I cleaned up the food log data table that I had presented at Discovery Summit last fall using the Recode platform in an early adopter install of JMP 12. At the time, Recode lacked the new Save/Load Script options that I now rely on for all my data cleanup projects. Instead, I recoded my items and created a lookup table that listed the original and recoded names for each unique item that appeared in my food log. I updated this lookup table each time I added new items to my food log. A section of my lookup table is shown below.
Before I left to attend the QS15 conference in San Francisco last month, I took advantage of JMP formula columns to create a script that could be reloaded into the Recode dialog to recapture my item groupings so that I could update them. This made it simple to recode new food item names and save the updated script in case I needed to tweak my work in the future.
Since I found this script creation trick so useful, I thought I would share it. If you have used a similar lookup table approach in the past, you may be thinking it would be a lot of work to recreate your approach in Recode. Using this example, you too can transition from a lookup table to a JMP 12 Recode script that you can reload in the Recode dialog and update to accommodate new data. In the end, you can easily recreate a new version of your lookup table from your final data table containing the original and recoded values.
I needed to structure my script to be identical to a standard Recode script, so I opened one I had saved for a related project. To save a sample Recode script, you can create some groups in an open Recode dialog window, then click on the platform’s red triangle and choose Script > Save to File.

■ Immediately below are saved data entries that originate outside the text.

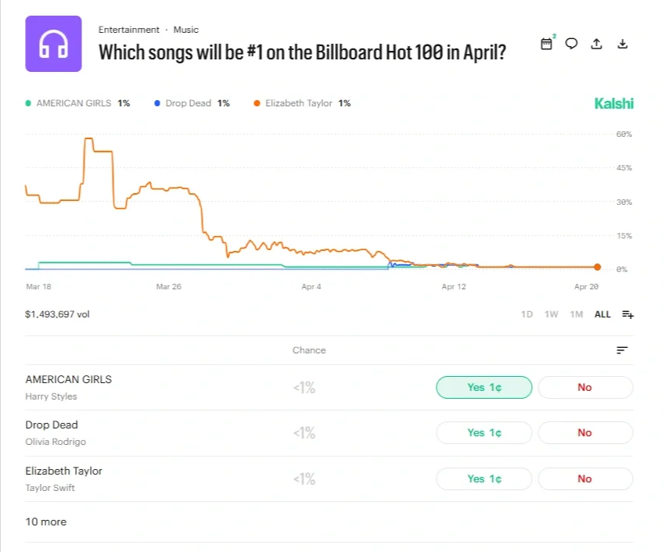Click the orange endpoint marker on the chart

(597, 267)
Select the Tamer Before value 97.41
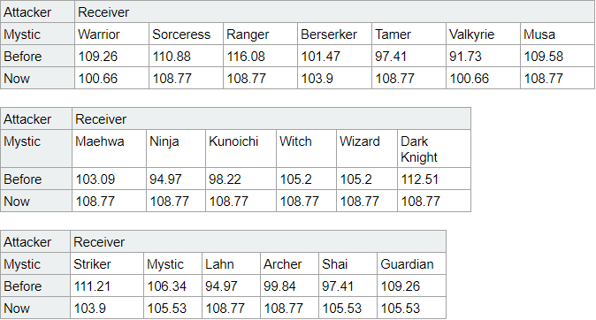This screenshot has height=320, width=596. [409, 57]
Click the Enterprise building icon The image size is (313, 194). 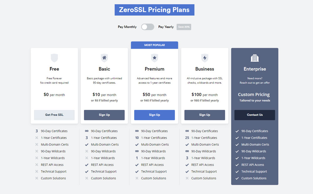click(254, 58)
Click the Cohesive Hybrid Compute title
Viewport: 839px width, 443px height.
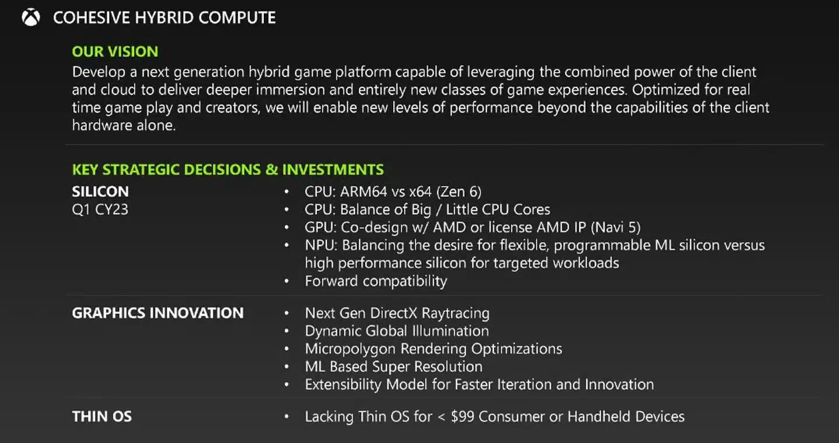coord(164,18)
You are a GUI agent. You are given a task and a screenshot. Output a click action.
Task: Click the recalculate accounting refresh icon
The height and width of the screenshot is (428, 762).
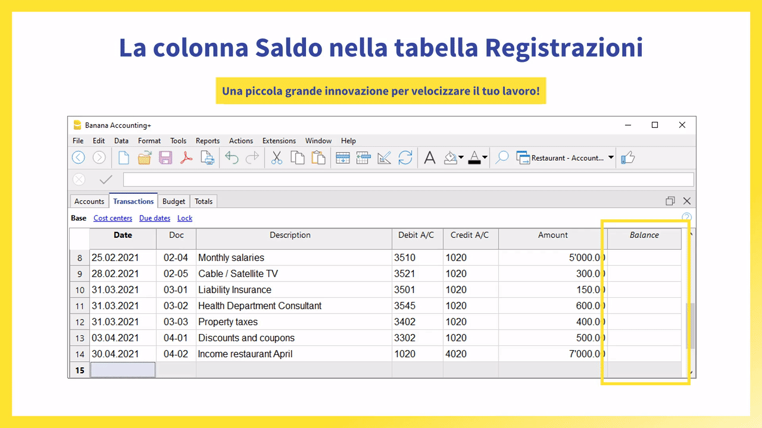pyautogui.click(x=405, y=158)
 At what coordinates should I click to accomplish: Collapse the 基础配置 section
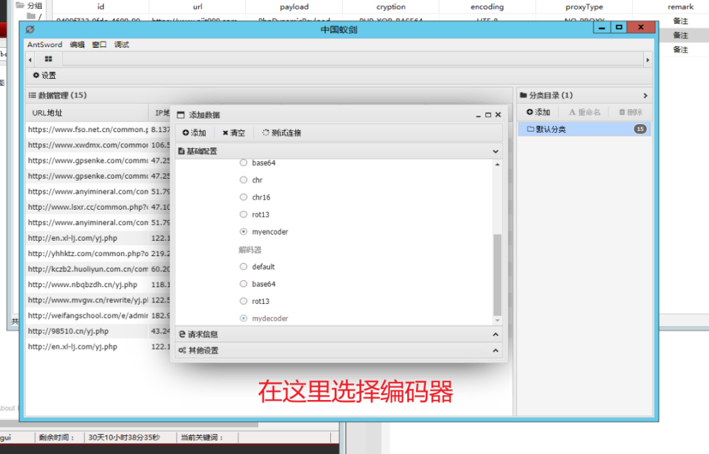click(495, 151)
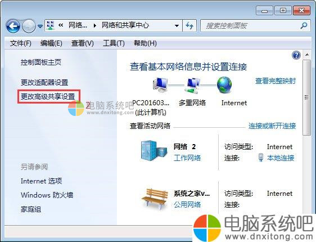Click the 查看完整映射 link
Screen dimensions: 316x242
pos(276,81)
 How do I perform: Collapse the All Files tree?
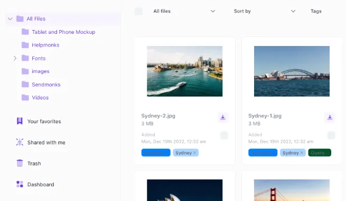[10, 19]
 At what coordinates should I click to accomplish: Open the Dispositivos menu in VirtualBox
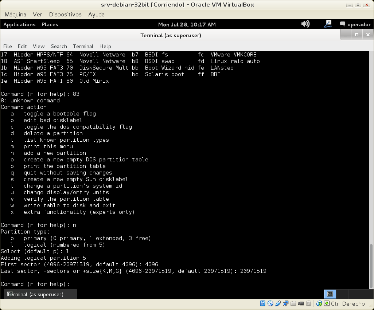tap(65, 15)
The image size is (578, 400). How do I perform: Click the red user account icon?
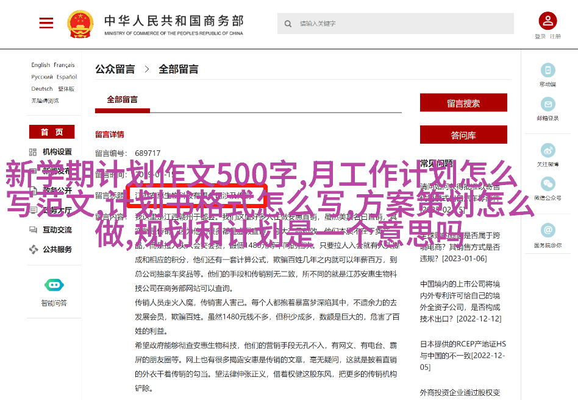(547, 21)
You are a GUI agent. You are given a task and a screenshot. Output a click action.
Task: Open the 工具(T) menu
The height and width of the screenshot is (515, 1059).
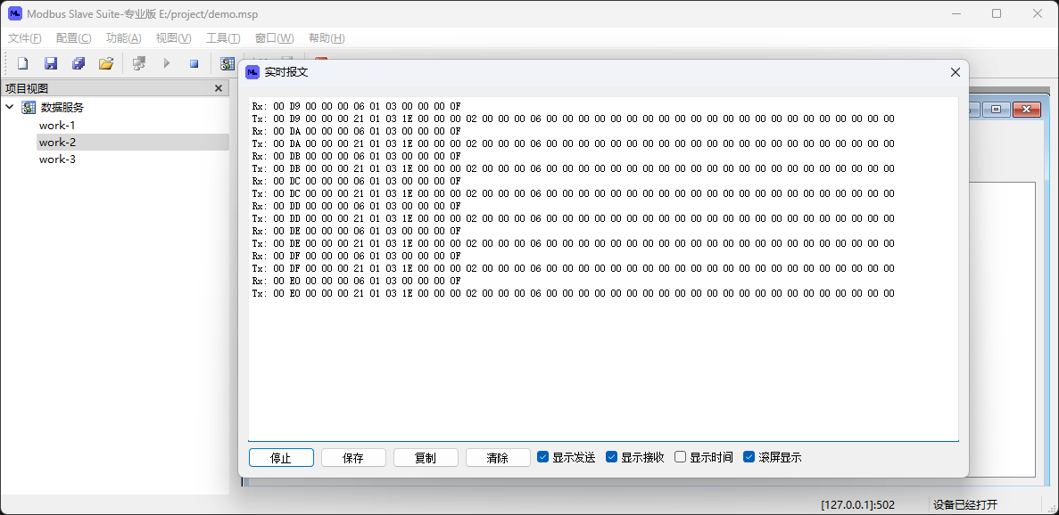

I opened the JSL file containing the Recode script, and observed that it began with a call to begin updating the table, and a set of match statements that paired the original item name with the recoded name.
At the end of the script, it included the column name and end to the data update.
To fill in the list of paired original and recoded names that fell between the beginning and ending sections, I created a new formula column in my lookup table containing quoted versions of the original item name and the recoded item name.
I copied and pasted the formula column into a script window, and then added the correct statements and variable names at the top and bottom of the script.
When I reloaded it in the Recode dialog, my script created groupings like this:
I could then add to existing groups, make new ones or edit the representative group names. I used a similar approach to create a version of my script for recoding items into food groupings, since I had included food groups in my lookup table and wanted to group my new items.
One gotcha I encountered was that one food item name included a double quote character (“) that I had to replace so that it didn’t interfere with the quoted strings of the item names.
I hope you'll try out the JMP 12 Recode platform if you haven't already. Whether you are starting a new project or converting an old one to use the platform, I think you will be pleased!